「先延ばし癖を軽減できる6つの質問」を心理学者が開発!

「あとでやるから」と自分に言い聞かせて、気づけば締切の前日になっている――そんな経験は誰にでもあるでしょう。

とっとと終わらせてしまえばスッキリして楽になるのに、なかなか作業に取りかかれず悩んでいる人は多いはずです。

これは現在のやるべきことに対する面倒さと、やれば楽になるという未来の予想において、現代の気持ちが勝ってしまうために起こる問題です。

そこでアメリカのカリフォルニア大学サンタバーバラ校(University of California Santa Barbara)の心理学者アヌーシャ・ガルグ(Anusha Garg)氏ら研究チームは、心理学の理論に基づいて、答えるだけで面倒さより早く終わらせた方が楽という気持ちになれる簡単な6つの質問を作成しました。

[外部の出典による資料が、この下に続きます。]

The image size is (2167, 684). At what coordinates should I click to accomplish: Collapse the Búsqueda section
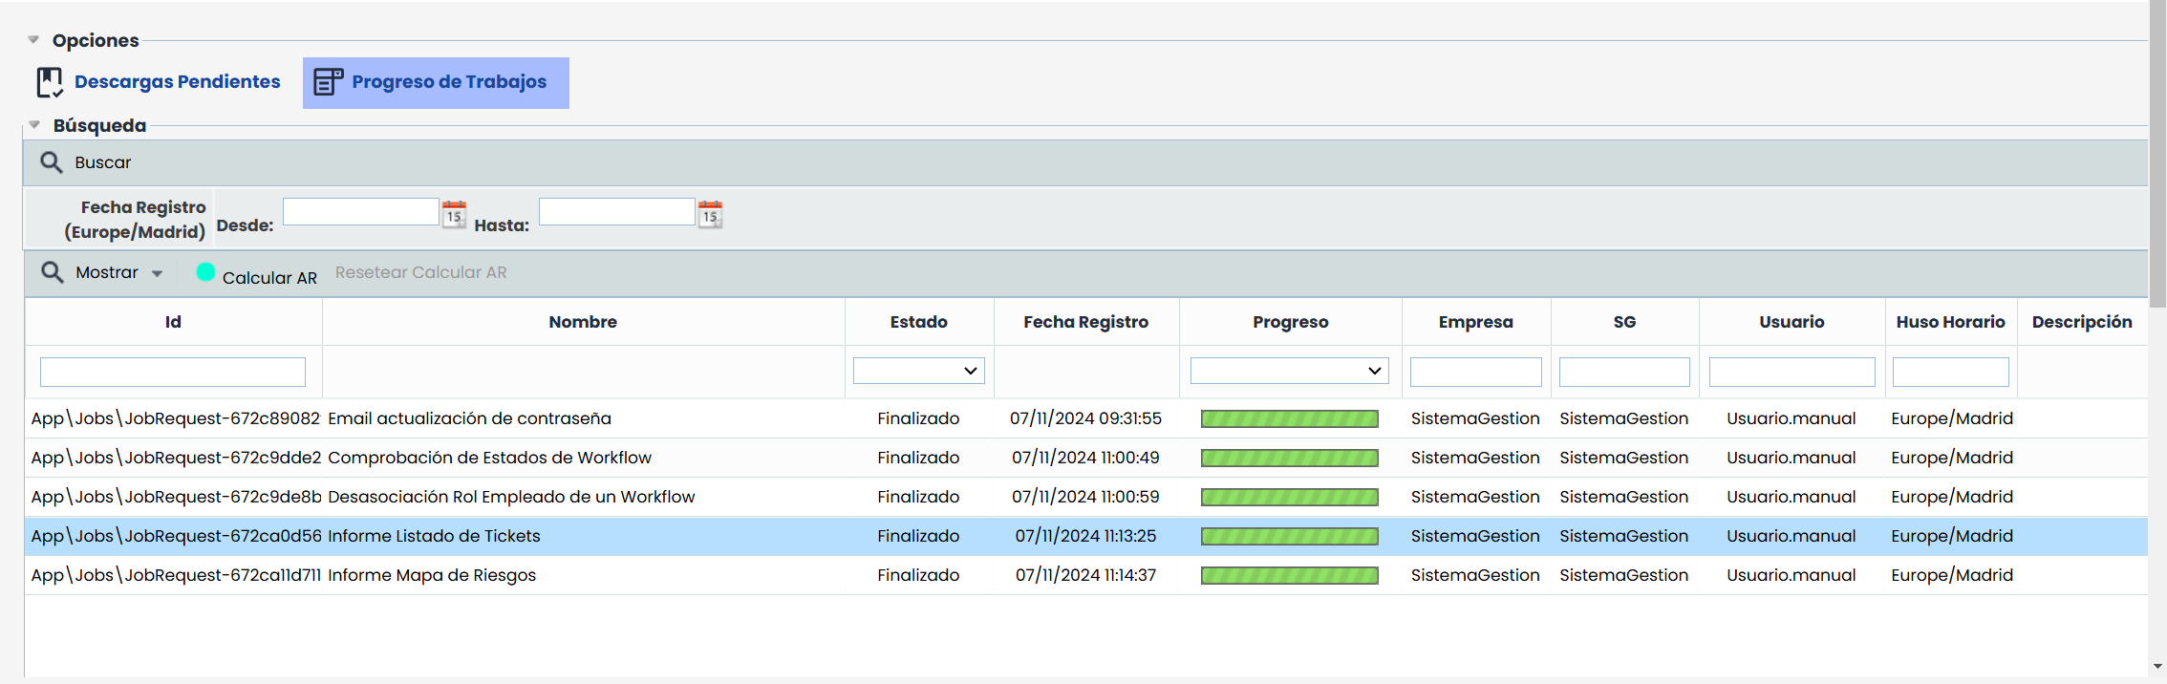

そしてオンラインで集めた1,035人の成人を対象に、この6つの質問に答えてもらったところ、参加者たちは先延ばししていたタスクを「24時間以内に終わらせる可能性」が高まったというのです。

研究者によると重要なのは、「やりたくない気持ち」そのものを消そうとすることではなく、「やる意味」を強化して最初の一歩を踏み出しやすくすることだという。

ではこの先延ばしをやめる6つの質問とは、どんなものなのでしょうか。

この研究の詳細は、2025年10月16日付けで科学雑誌『BMC Psychology』に掲載されています。

目次

  • 先延ばしは「いまの面倒さ」と「あとの楽さ」の天秤
  • 行動のハードルを下げる簡単な方法

先延ばしは「いまの面倒さ」と「あとの楽さ」の天秤

先延ばしの場面を思い浮かべてください。「やらなきゃ」と分かっているのに、つい動画やSNSに手が伸びてしまう。そんな経験は誰にでもあるでしょう。

心理学では、この迷いを「タスクの面倒さ(やりたくなさ)」と「達成のメリット(報酬や開放感)」の天秤として説明しています。面倒さが勝てば先延ばしが起き、達成のメリットが勝てば動き出すわけです。

この考えを整理したのが、時間的意思決定モデルです。

このモデルでは、締切が近づくほど「達成のメリット」が実感として強まるため、行動のスイッチが入りやすくなると説明されています。一方で「いまこの瞬間のやりたくなさ」は常にブレーキになるため、実際行動できるかどうかは、この2つのどちらが上回るかで決まるというわけです。

従来の先延ばし対策では、認知行動療法のように時間をかけて思考パターンを変えていく方法が主流でした。これは確かに効果的ですが、時間も費用もかかり、「いま先延ばししている」という瞬間にサッと使えないという課題がありました。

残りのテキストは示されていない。